▶ _PROVIDED ENTRIES_:
================

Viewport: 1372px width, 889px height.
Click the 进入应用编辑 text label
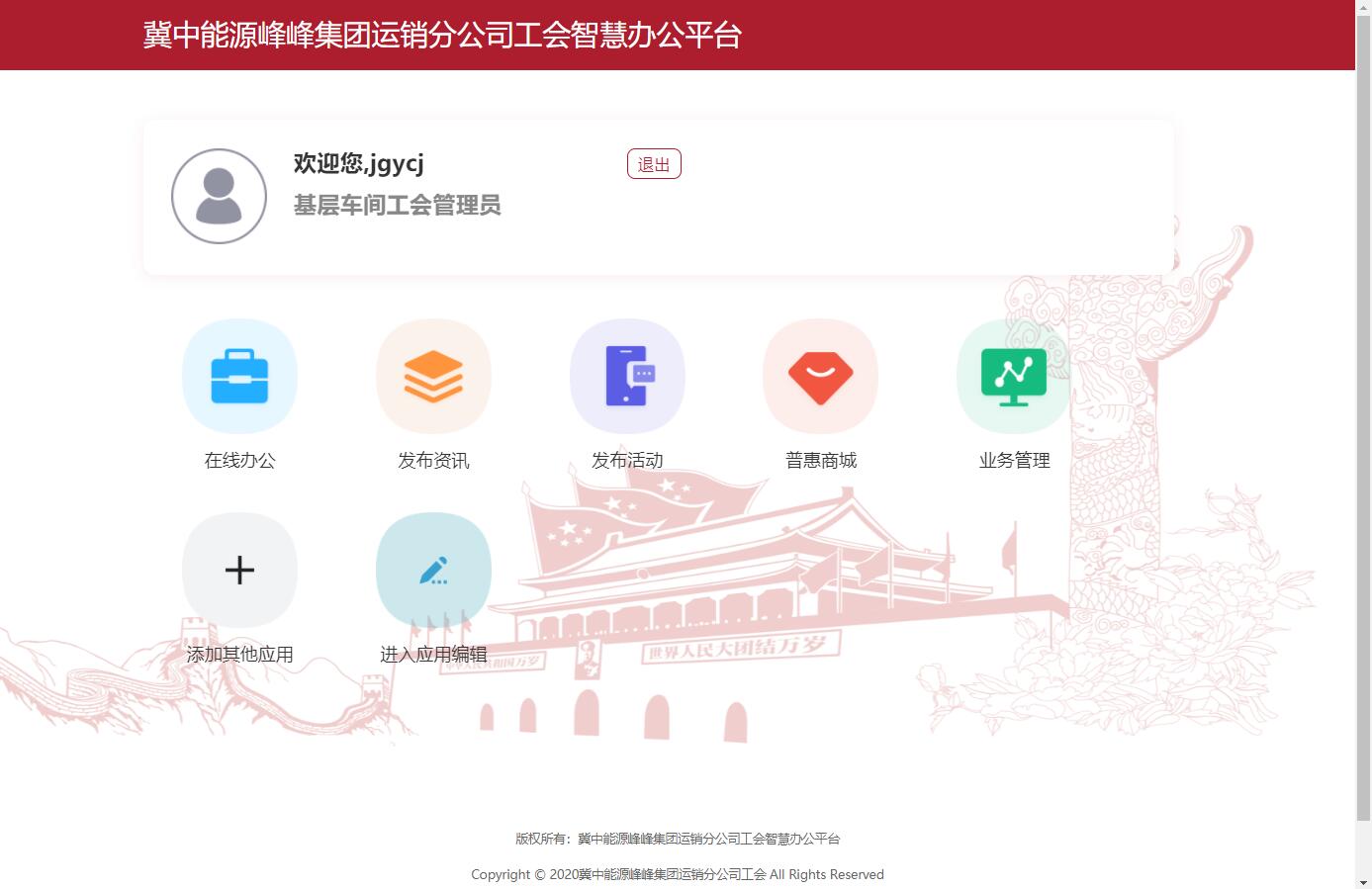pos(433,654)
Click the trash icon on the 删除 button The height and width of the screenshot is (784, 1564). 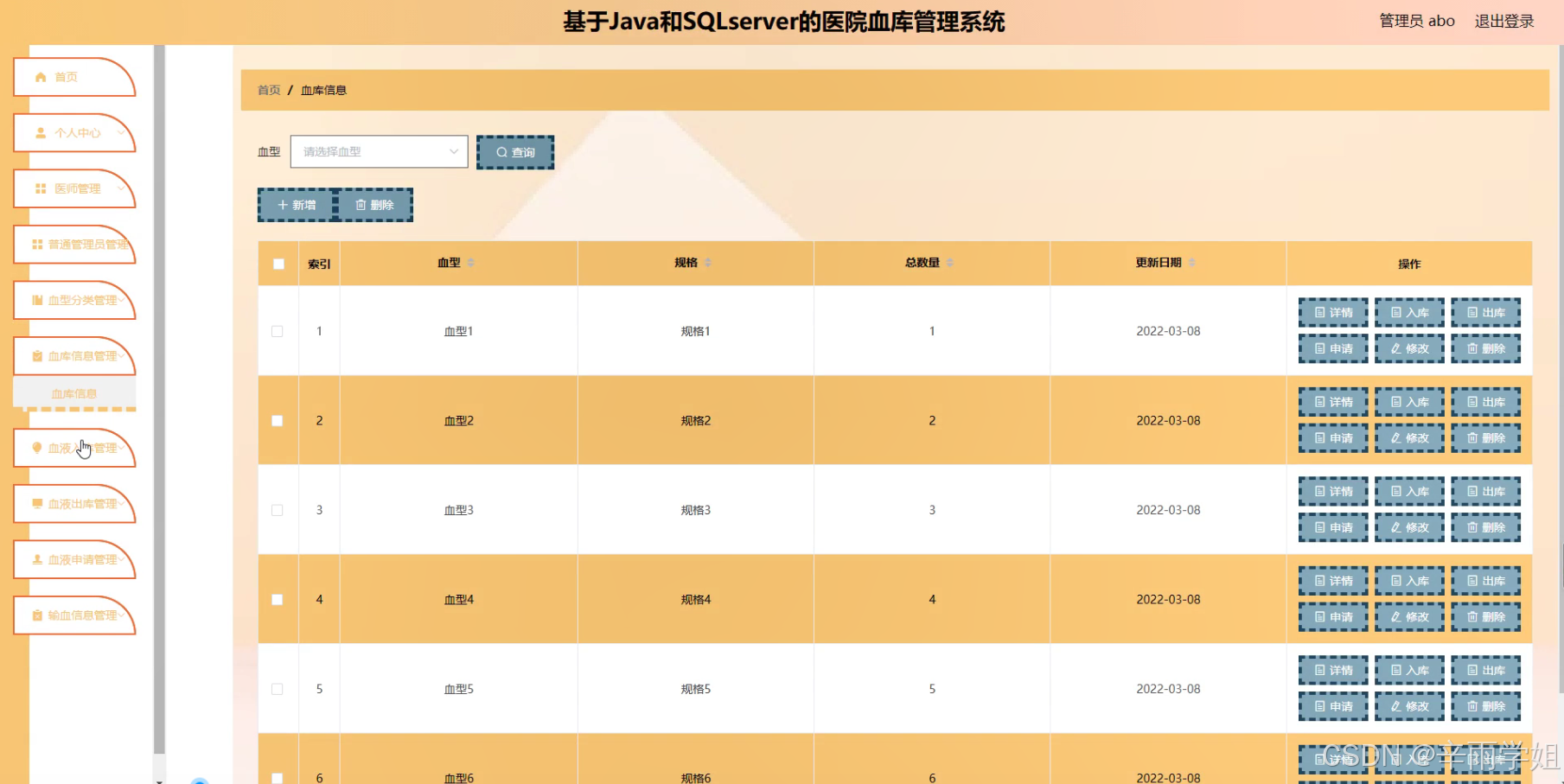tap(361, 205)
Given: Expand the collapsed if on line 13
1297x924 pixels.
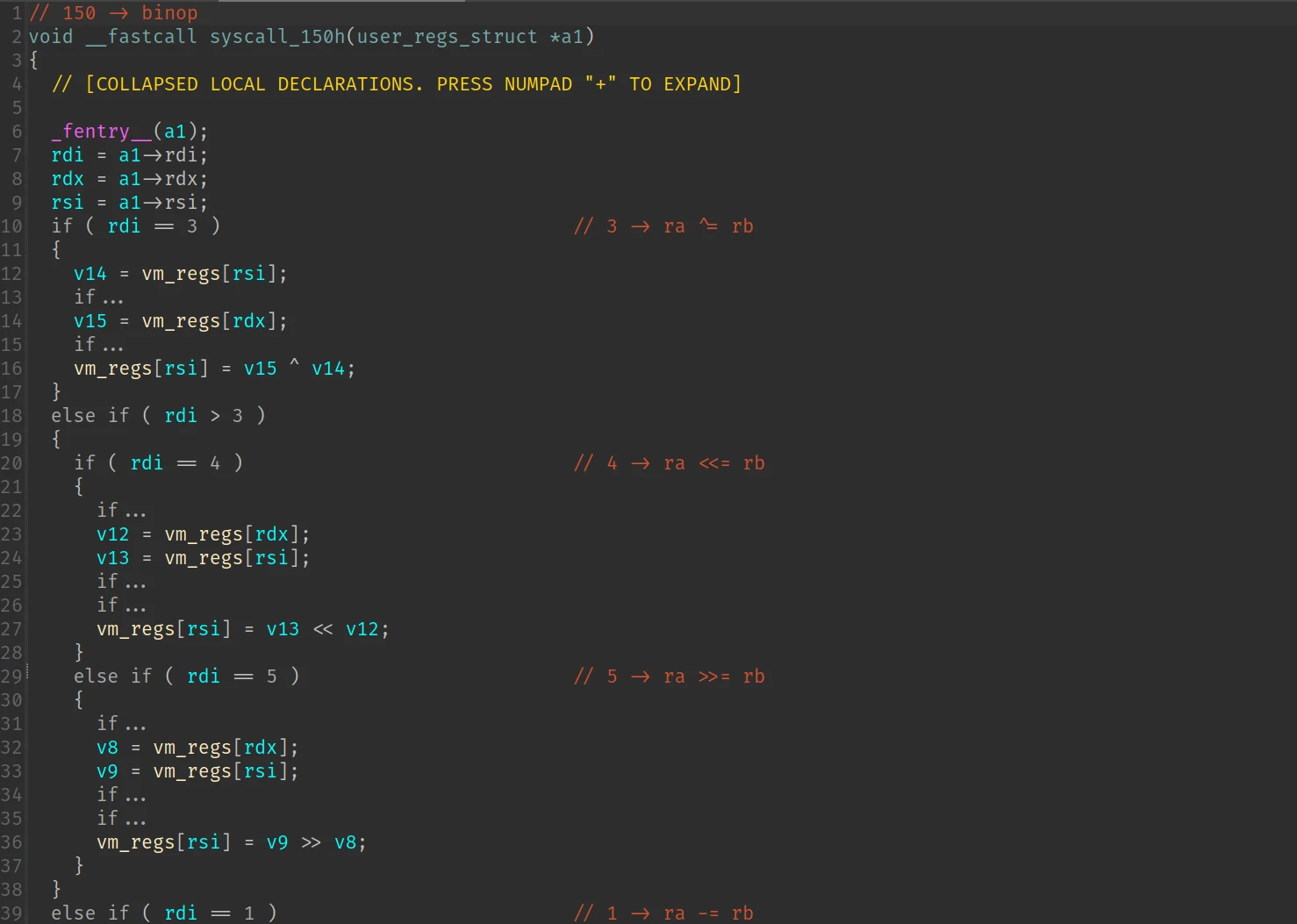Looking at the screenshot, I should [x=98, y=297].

================

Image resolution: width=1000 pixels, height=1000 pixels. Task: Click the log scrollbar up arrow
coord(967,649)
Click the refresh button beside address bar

================

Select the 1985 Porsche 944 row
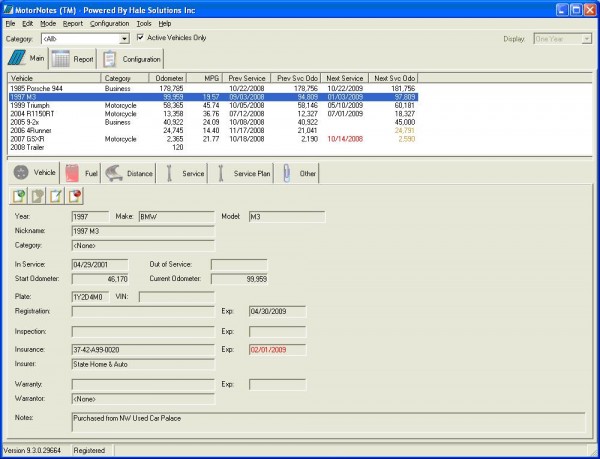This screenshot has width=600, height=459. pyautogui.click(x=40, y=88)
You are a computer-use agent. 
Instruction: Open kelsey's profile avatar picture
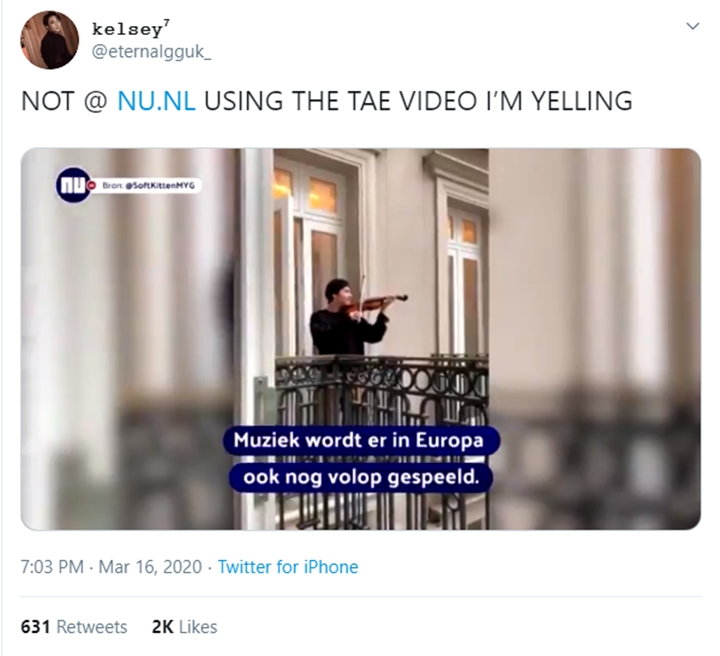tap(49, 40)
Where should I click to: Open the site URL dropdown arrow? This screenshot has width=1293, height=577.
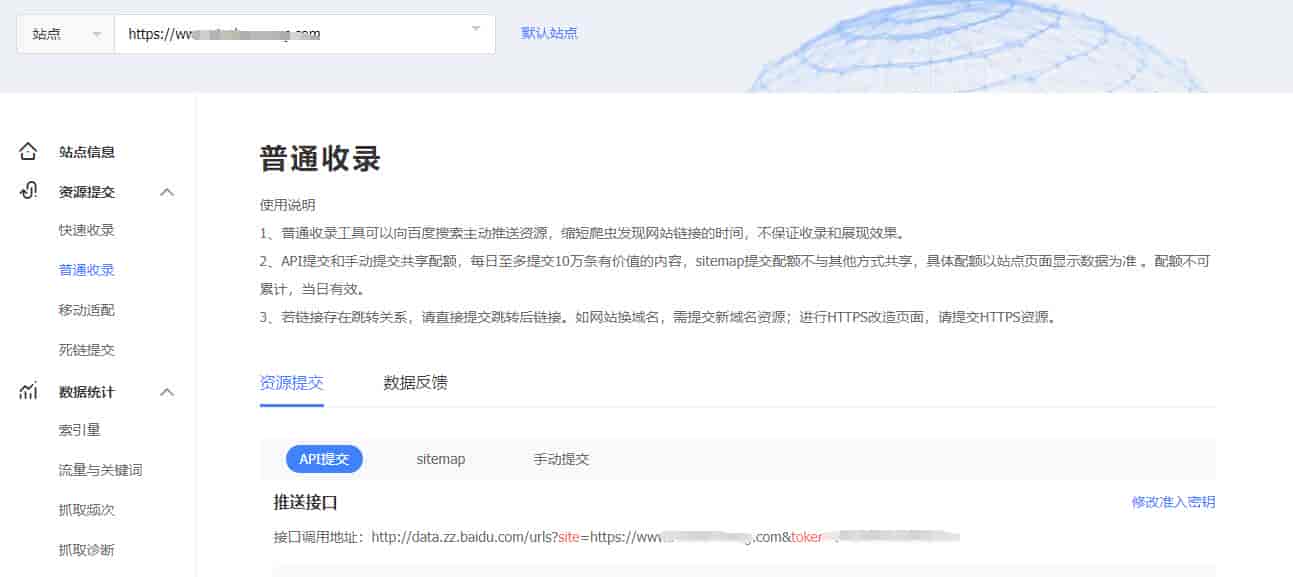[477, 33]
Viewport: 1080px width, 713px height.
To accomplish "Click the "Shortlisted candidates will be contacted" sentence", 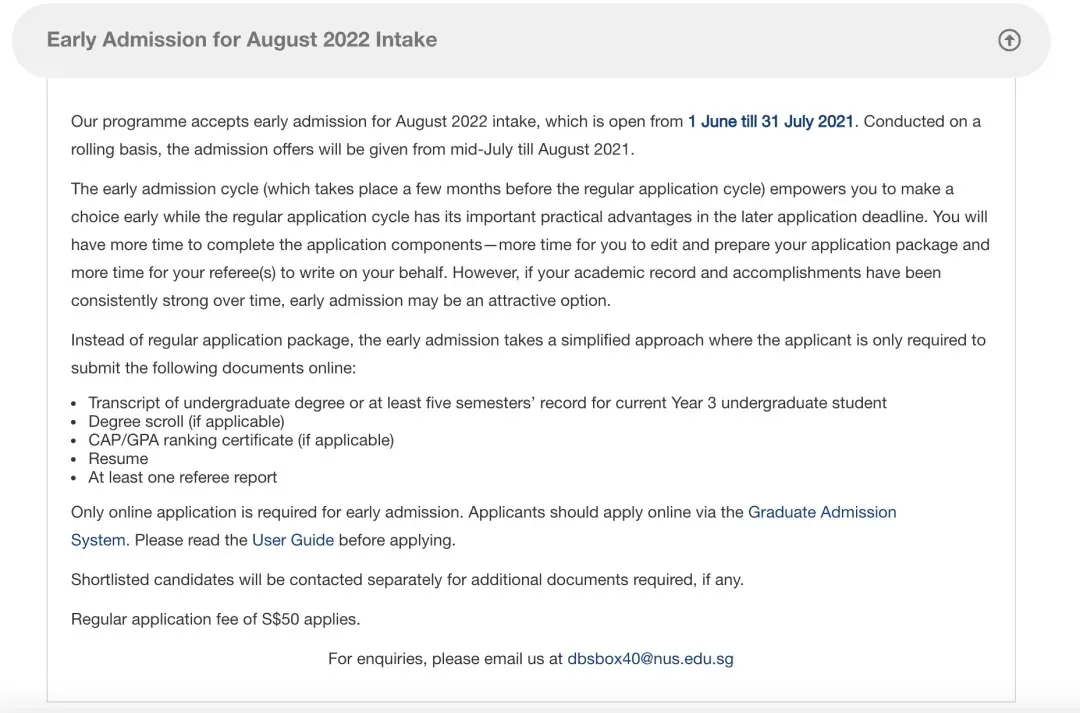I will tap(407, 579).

================

▶ _GOAL_: List every line of the records above that contains the word "Open", reproducing each such line in full.

▶ _OUTPUT OF THE TASK_:
Instruction: Open kelsey's profile avatar picture
Where should I click to: Open the site URL dropdown arrow? This screenshot has width=1293, height=577.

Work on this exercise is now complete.